Around the winter fires, the wise will proffer Shakespearean wisdom; fair is foul, foul is fair.
Indeed all is not what it seems.
Election season is with us and history has a knack of repeating itself.
There has been an unmistaken outpouring of philanthropic spirit.
Village funerals are a particularly favoured arena.
The leading pack ahead of upcoming primary elections distinguishes themselves through generously donating for the benefit of a pliable gathering.
I am always favoured with detailed briefings on the goings on each time I am in the village.
At the rate at which things are happening, one can only plead with the Almighty for a slowdown in the death rate, otherwise the leading young man will choke.
Recently revived development associations mushrooming at school, constituency and district levels have not made it any better for the main protagonists.
Not only should the protagonists be seen to be generous in their support for the various initiatives, but must play the lead donor role.
For here we preach self-reliance and our main donors are non-other than our MPs or prospective MPs.
And at every turn they must remind us of the beasts they have donated at national events, the buildings they have roofed, the orphans whose fees they have paid and the funerals they have sponsored.
In village parlance they are ‘donor redu’.
The current stampede is a replay of 2012-3 election season. Then there was unprecedented overflowing of opaque beer as imbibers struggled to cope with the abundant supply.
And when results did not go the way of one such beer donor, it’s alleged he opened the tapes to a beer bowser, emptying it to the ground in protest.
He had lost the election.
Clearly, elections our side of heaven have become a game to financially out-muscle each other.
But it’s not always in such black and white terms.
For how does one explain the case of a village worker who is giving fellow contestants a good fight in the councillorship race? He came to the area over a decade ago looking for employment and got employed as a cattle herder, a post he has kept to this day.
His pre-Unyetu origins are unknown.
He has no deep pockets, but is on the verge of becoming a councillor.
But should he prevail over ‘more deserving’ candidates, that is democracy, as ‘perfected’ in the Western hemisphere.
Fidel Castro and Muammar Gaddafi were lone voices in questioning the lunacy.
Unyetu, like Zimbabwe, has a very high literacy rate.
For over half a century it has produced its fair share of bright prospects.
Hopefully this untapped potential will awaken one day.
I was naturally thrilled to hear that the primary school alumni has come together to plough back to the community.
As they battle with opportunists in the noble cause, my mind is flashing back to the Unyetu School of 1972 where I began my Grade One.
Unyetu school toilet of 1972 is my oldest toilet memory.
In the village we just used the bush in what donors now mock as ‘OD’.

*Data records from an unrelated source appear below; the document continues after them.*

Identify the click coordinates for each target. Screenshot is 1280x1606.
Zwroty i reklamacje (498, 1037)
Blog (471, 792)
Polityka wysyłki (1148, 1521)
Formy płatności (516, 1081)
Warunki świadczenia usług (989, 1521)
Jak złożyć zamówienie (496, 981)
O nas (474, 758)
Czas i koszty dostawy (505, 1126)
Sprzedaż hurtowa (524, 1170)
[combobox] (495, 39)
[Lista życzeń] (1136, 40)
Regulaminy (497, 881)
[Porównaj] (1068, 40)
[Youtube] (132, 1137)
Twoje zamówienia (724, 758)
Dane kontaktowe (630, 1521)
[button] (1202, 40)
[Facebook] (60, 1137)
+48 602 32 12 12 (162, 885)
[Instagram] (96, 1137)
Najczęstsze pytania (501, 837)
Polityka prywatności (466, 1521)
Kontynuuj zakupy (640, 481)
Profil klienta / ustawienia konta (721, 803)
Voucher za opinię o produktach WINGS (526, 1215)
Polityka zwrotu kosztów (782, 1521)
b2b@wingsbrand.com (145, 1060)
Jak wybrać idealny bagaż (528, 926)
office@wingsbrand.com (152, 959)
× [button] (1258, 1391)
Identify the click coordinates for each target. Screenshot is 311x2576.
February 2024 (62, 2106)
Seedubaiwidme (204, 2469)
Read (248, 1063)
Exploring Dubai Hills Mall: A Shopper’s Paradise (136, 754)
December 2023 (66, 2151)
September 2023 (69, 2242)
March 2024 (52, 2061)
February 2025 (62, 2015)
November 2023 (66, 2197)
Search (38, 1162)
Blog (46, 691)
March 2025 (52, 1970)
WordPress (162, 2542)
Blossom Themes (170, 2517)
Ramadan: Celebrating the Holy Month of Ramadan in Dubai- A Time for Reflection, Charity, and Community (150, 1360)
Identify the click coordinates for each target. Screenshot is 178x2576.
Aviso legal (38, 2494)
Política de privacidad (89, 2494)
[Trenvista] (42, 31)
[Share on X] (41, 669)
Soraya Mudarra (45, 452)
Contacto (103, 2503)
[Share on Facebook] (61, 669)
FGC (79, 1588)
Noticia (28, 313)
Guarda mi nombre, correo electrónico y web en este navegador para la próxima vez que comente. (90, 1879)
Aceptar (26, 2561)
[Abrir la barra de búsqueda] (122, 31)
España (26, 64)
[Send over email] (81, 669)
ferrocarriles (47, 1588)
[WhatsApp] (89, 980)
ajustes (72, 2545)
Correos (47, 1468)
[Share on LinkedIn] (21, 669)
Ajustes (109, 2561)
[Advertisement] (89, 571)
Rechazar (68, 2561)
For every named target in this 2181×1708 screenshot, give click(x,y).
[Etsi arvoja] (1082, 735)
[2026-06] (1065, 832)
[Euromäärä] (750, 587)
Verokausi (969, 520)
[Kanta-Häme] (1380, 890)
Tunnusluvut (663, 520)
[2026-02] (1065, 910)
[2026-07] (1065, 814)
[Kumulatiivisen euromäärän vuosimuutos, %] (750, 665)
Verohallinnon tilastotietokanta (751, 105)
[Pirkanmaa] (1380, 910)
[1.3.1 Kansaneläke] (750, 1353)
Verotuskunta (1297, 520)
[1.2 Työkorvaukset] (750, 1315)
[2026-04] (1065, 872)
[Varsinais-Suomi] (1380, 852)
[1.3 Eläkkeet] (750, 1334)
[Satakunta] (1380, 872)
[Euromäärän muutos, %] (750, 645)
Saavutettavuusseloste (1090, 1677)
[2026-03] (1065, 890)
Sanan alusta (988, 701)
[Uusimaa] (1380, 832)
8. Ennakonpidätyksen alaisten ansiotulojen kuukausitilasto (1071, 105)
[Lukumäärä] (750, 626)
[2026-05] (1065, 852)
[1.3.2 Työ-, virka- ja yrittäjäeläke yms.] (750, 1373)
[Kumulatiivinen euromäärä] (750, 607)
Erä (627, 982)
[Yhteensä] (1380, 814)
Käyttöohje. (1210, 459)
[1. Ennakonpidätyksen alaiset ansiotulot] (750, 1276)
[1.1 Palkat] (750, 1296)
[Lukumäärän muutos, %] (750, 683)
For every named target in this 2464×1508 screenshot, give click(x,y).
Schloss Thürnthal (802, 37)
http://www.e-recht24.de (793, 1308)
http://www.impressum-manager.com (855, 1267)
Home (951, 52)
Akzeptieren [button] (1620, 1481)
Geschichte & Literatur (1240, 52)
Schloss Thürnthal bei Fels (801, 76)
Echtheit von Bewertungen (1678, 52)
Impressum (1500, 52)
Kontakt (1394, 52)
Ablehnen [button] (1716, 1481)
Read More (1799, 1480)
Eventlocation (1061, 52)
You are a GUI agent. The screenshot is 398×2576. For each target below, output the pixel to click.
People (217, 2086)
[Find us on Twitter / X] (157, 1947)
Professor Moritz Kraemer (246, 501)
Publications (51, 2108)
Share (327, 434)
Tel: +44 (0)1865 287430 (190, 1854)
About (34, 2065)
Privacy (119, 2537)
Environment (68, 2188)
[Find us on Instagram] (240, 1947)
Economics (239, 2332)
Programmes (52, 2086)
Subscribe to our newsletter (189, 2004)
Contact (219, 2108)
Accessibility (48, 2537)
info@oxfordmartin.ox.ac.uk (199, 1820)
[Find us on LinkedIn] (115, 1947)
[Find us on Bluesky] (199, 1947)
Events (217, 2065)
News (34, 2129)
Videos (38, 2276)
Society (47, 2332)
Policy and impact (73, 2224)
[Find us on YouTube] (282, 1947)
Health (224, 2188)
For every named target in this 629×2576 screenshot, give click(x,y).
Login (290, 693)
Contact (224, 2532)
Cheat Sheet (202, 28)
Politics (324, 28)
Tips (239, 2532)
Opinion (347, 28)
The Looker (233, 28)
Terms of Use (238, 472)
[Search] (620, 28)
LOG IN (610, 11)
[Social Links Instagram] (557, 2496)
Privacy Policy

I have faded memories of the latter experience.
The school toilet, however, traumatised me.
I recall going there during the rain season barefooted and coming out spitting and angry.
The memory gives me goose pimples to this day.
With God’s grace, I still made it to here with no typhoid or cholera to distract me.
Nothing will satisfy me more than knowing that no Unyetu child should ever undergo the same toilet trauma I experienced at Unyetu School in 1972.
But all those wishes begin with having the right leadership from grassroots level.
We need leaders and not donors.
Given our fair share, we can develop our areas.
We need leaders with people at heart, leaders who are mentally sharp and leaders with Solomon’s wisdom.
It matters little whether they are appointed or elected as long as they have those attributes and are willing to be our servants.
We need leaders who are always listening to our crying needs, lobbying for our fair share of public resources, creating an enabling environment for wealth creation and owning the development agenda.
That way we can finally bid goodbye to my 1972 Unyetu primary school toilet.